A CamemBERT-based NLP System for French Train Itinerary Generation
An end-to-end AI pipeline that transforms free-form French natural language queries into optimal train itineraries on the SNCF rail network.
Features · Architecture · Getting Started · Performance · API Reference
Converting a French sentence like "je voudrais aller d'Épinal à Paris" into a concrete train itinerary is harder than it appears:
- Variable word order: "de X à Y" vs "à Y depuis X"
- French elisions: d'Épinal → de Épinal, l'arrivée → la arrivée
- Ambiguous names: Albert, Paris, Florence — first names or cities?
- Compound city names: Port-Boulet = "port" + "boulet" (common words)
- User errors: missing accents, typos, inconsistent casing
Regex-based approaches fail to generalize.
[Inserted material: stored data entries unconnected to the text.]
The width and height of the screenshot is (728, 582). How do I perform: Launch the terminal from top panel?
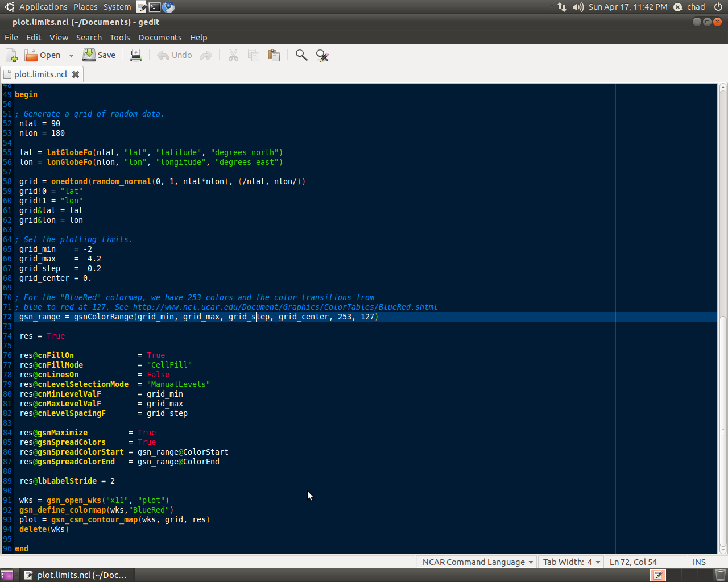pos(155,7)
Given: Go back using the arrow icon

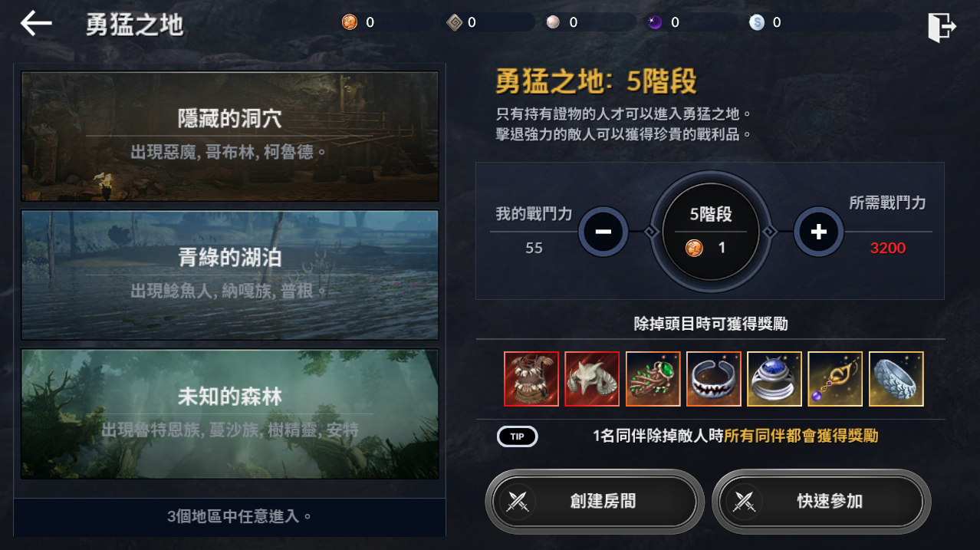Looking at the screenshot, I should pos(36,24).
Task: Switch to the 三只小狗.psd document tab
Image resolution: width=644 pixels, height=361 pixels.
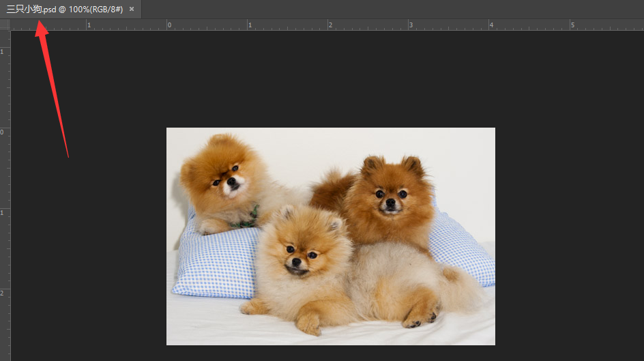Action: (x=64, y=9)
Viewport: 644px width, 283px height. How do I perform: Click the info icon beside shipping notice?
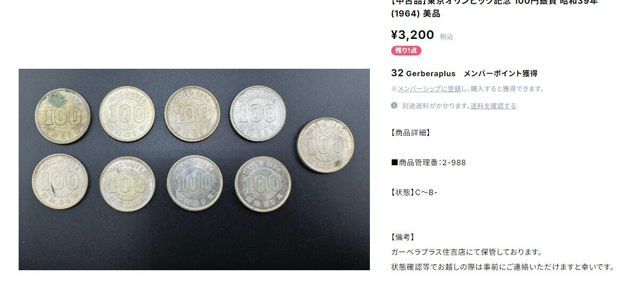click(x=394, y=106)
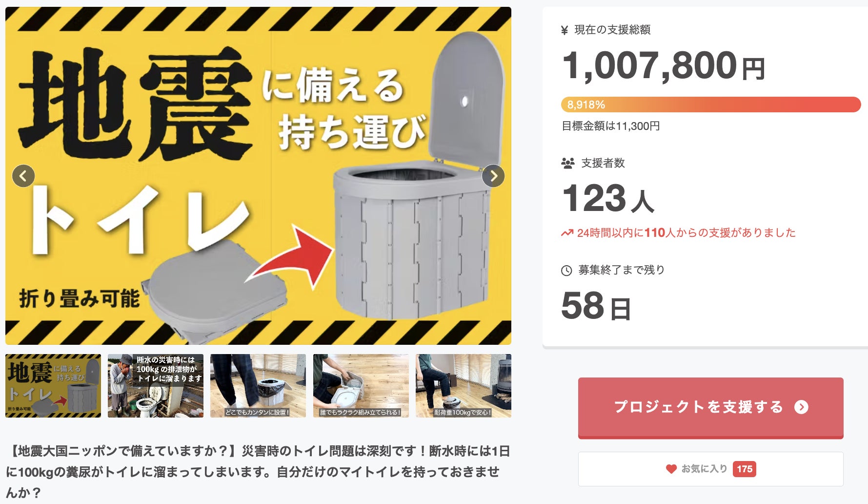Click the next image arrow on carousel
Image resolution: width=868 pixels, height=504 pixels.
(x=493, y=176)
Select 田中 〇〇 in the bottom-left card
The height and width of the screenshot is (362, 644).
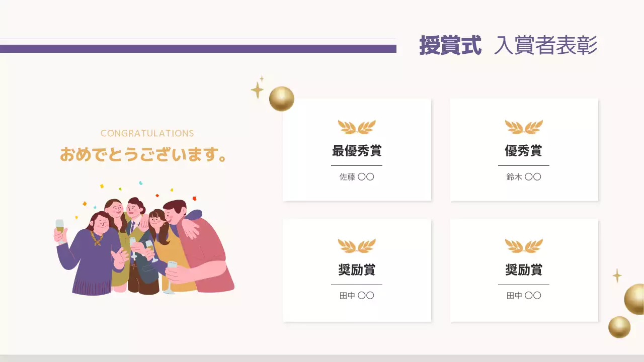click(x=357, y=296)
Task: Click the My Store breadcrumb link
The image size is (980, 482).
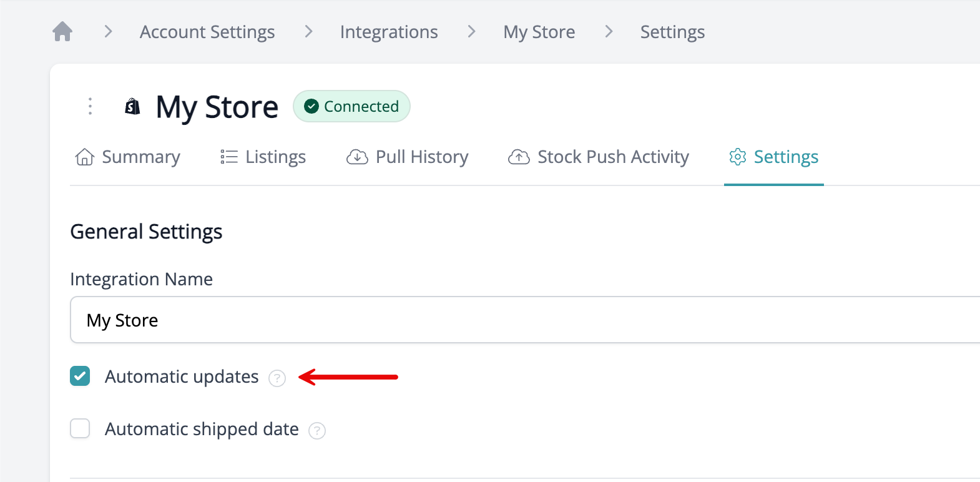Action: pos(539,32)
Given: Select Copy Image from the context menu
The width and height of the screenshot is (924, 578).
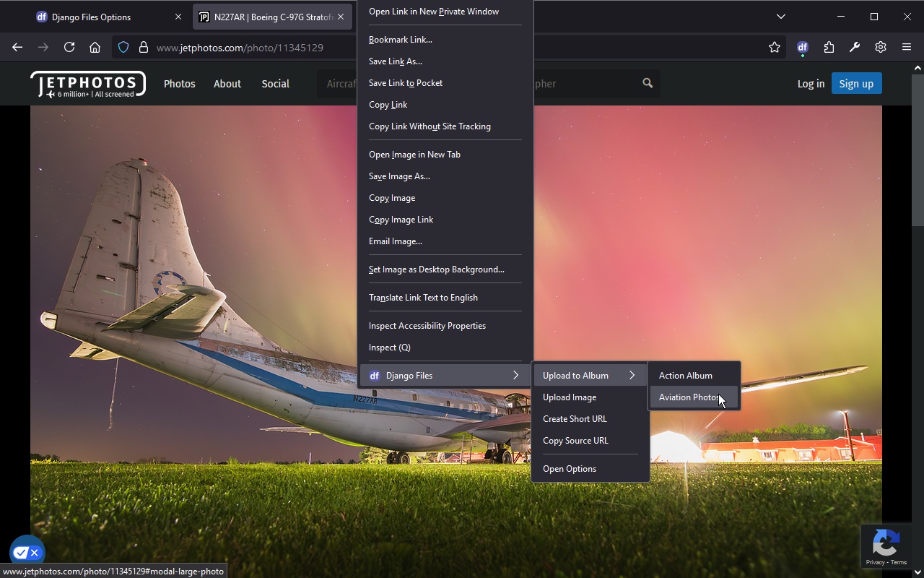Looking at the screenshot, I should coord(392,197).
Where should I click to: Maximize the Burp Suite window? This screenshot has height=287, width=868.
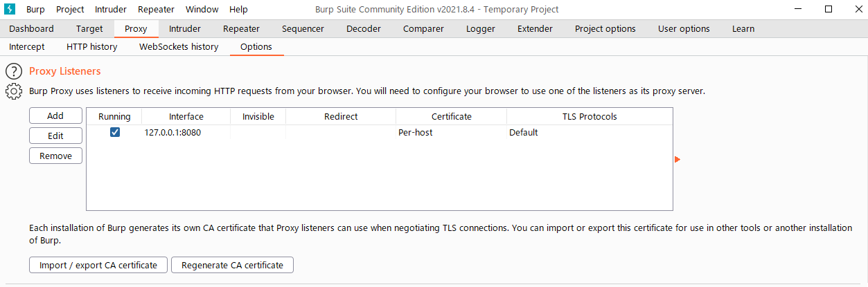[x=829, y=10]
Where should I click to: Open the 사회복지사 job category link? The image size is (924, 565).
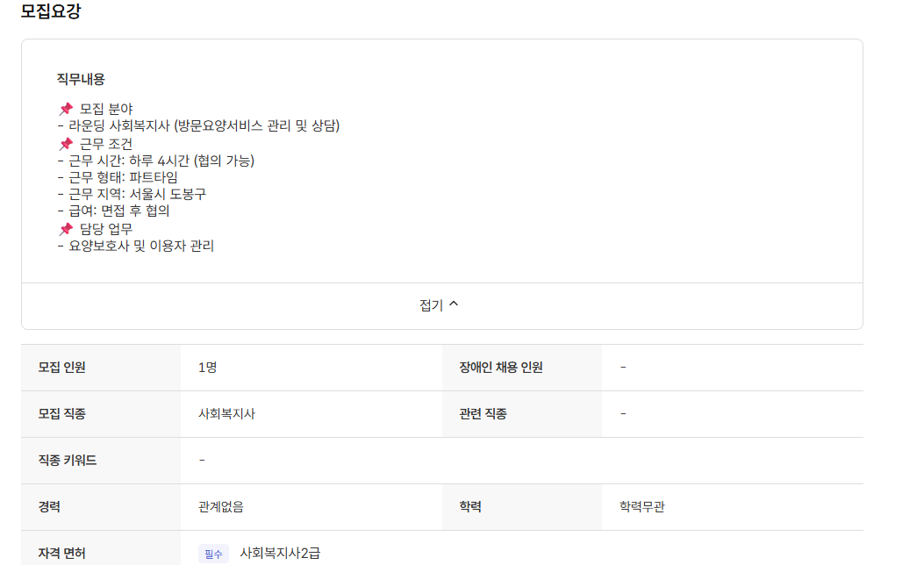[225, 414]
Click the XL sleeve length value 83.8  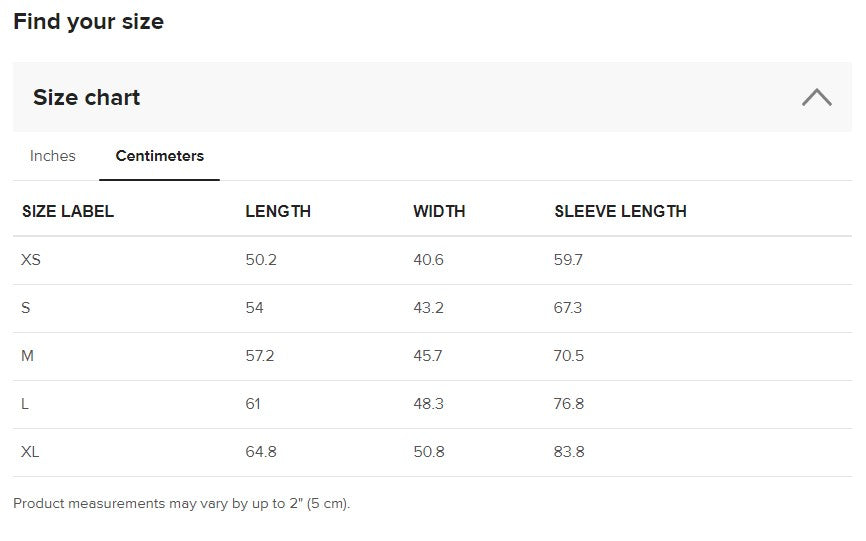(x=569, y=452)
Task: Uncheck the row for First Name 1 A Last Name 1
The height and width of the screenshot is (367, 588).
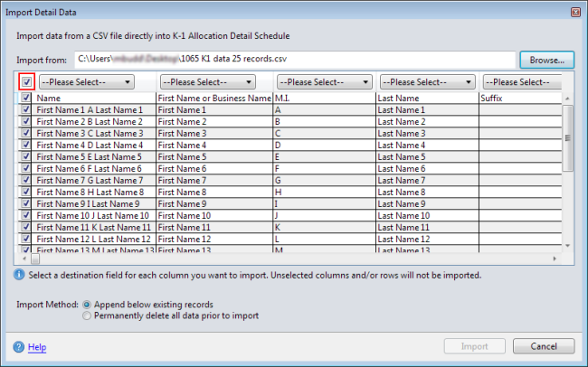Action: tap(26, 109)
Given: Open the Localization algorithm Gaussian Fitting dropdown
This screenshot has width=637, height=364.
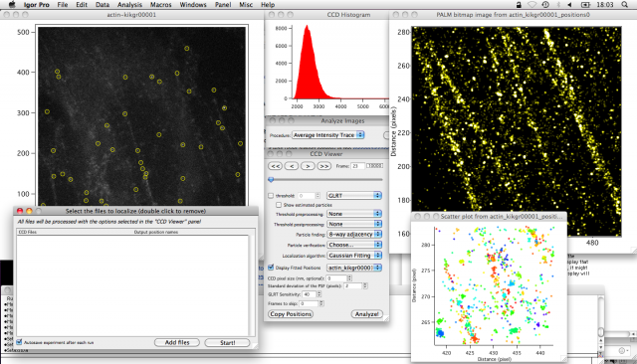Looking at the screenshot, I should 354,256.
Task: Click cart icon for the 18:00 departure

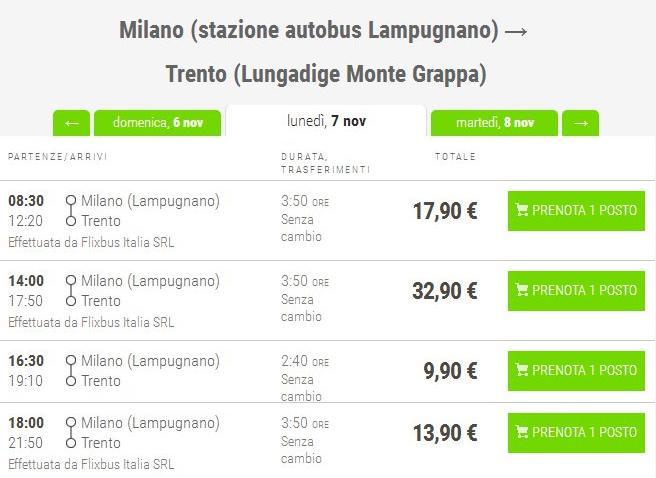Action: coord(521,433)
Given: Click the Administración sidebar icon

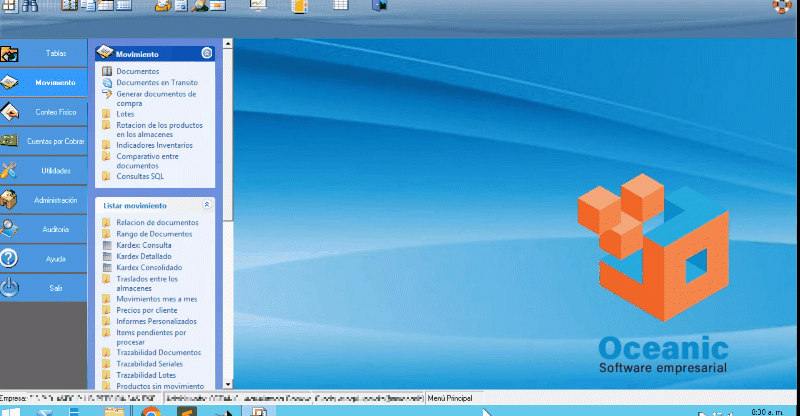Looking at the screenshot, I should click(x=10, y=199).
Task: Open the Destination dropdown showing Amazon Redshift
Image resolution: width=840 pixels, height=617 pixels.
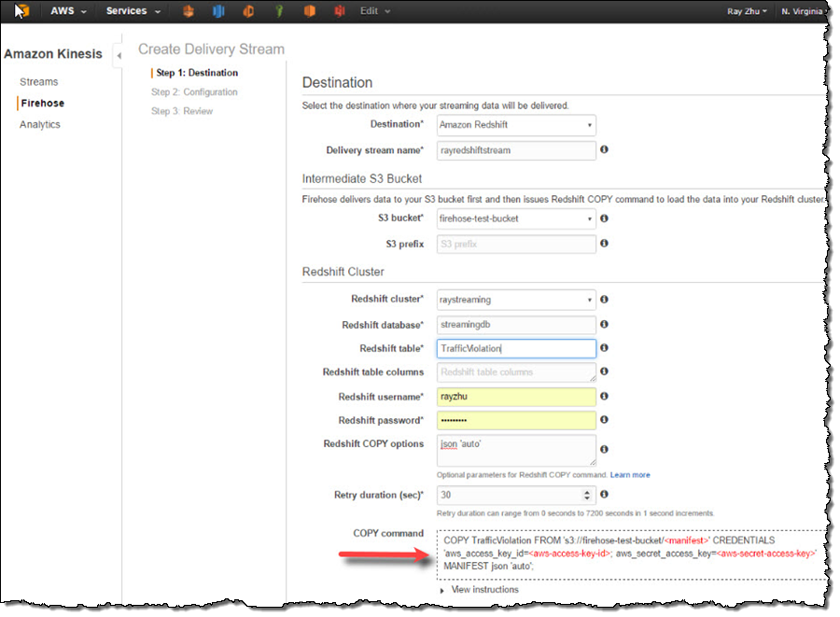Action: (516, 125)
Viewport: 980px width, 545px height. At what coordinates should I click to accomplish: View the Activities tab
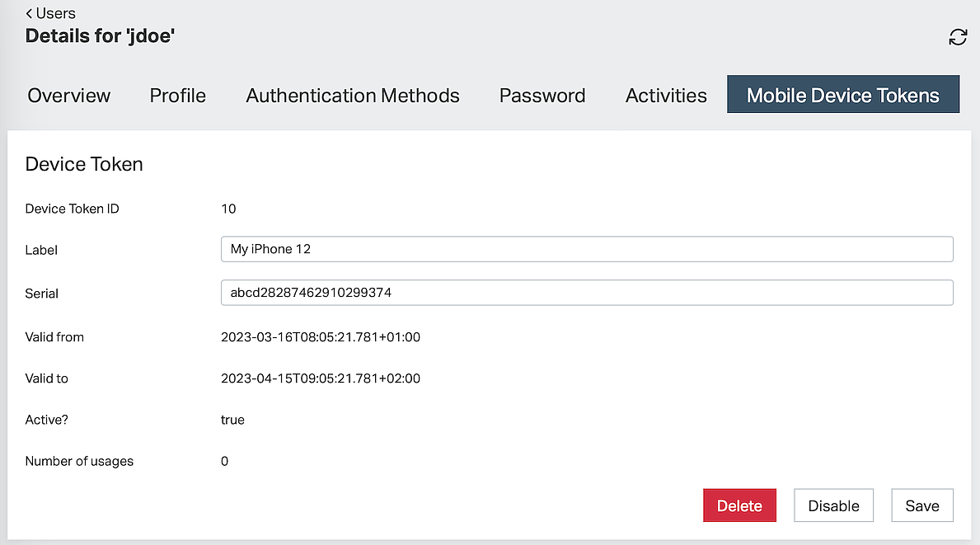(666, 96)
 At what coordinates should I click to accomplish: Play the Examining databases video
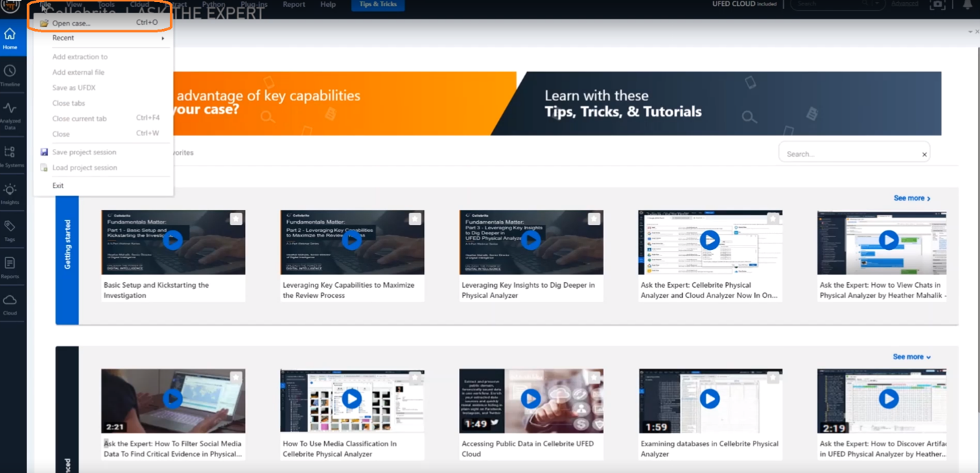710,399
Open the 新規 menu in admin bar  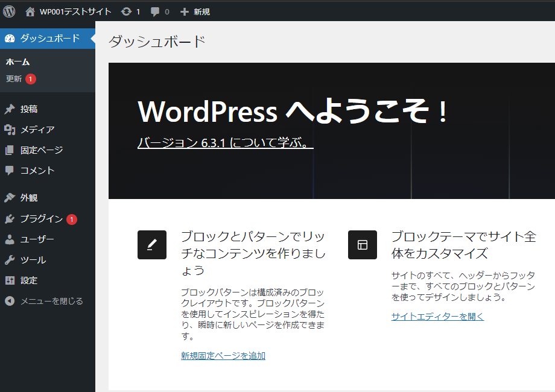coord(195,11)
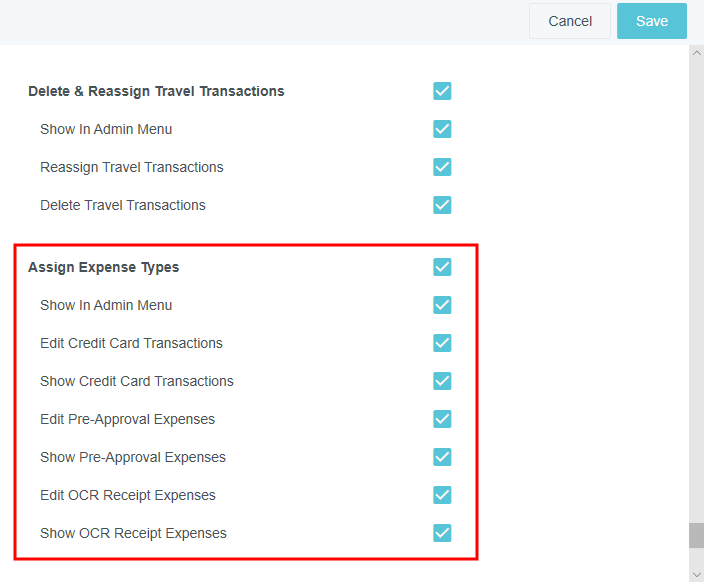The image size is (704, 582).
Task: Click the scrollbar up arrow
Action: pyautogui.click(x=696, y=53)
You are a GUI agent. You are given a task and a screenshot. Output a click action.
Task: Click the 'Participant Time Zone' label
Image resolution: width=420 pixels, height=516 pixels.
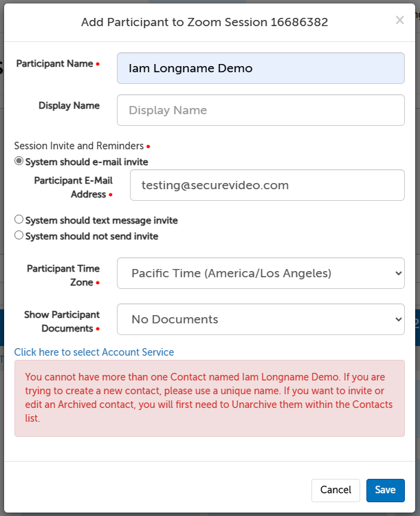click(x=63, y=275)
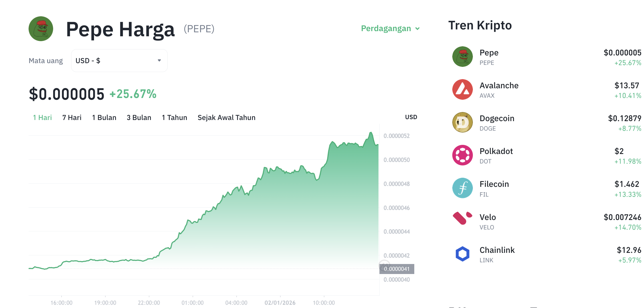Viewport: 644px width, 308px height.
Task: Select the Filecoin icon
Action: click(x=462, y=188)
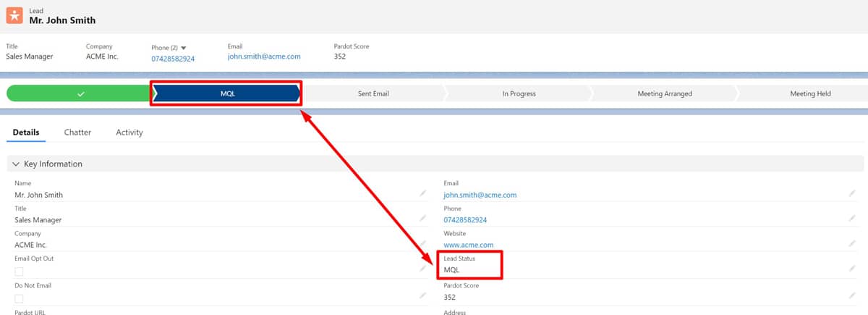
Task: Click the edit pencil for Email Opt Out
Action: [423, 269]
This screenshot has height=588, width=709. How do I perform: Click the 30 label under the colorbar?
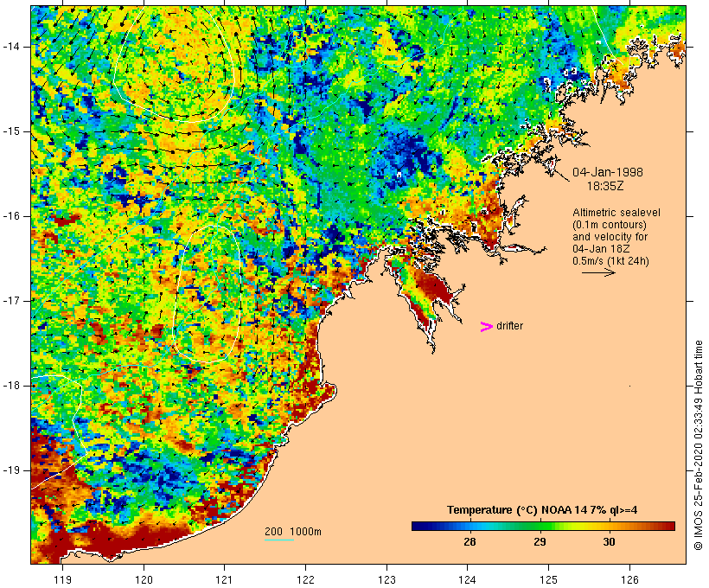609,542
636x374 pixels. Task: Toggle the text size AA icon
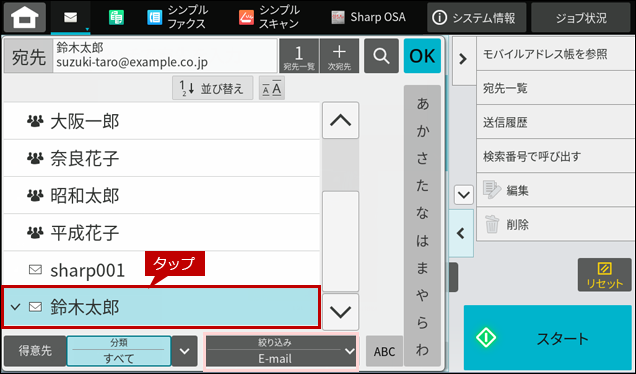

This project solves it with deep learning.
- Intent Classification — 5 classes (VALID, INCOMPLETE, NOT_TRIP, GARBAGE, OTHER_LANG) with 99.8% accuracy
- Named Entity Recognition — BIO-tagged departure/arrival extraction with 96.81% token F1
- Optimal Pathfinding — A* algorithm with Haversine heuristic over 3,497 SNCF stations
- Voice Input — Speech-to-text via Voxtral Mini (Mistral API)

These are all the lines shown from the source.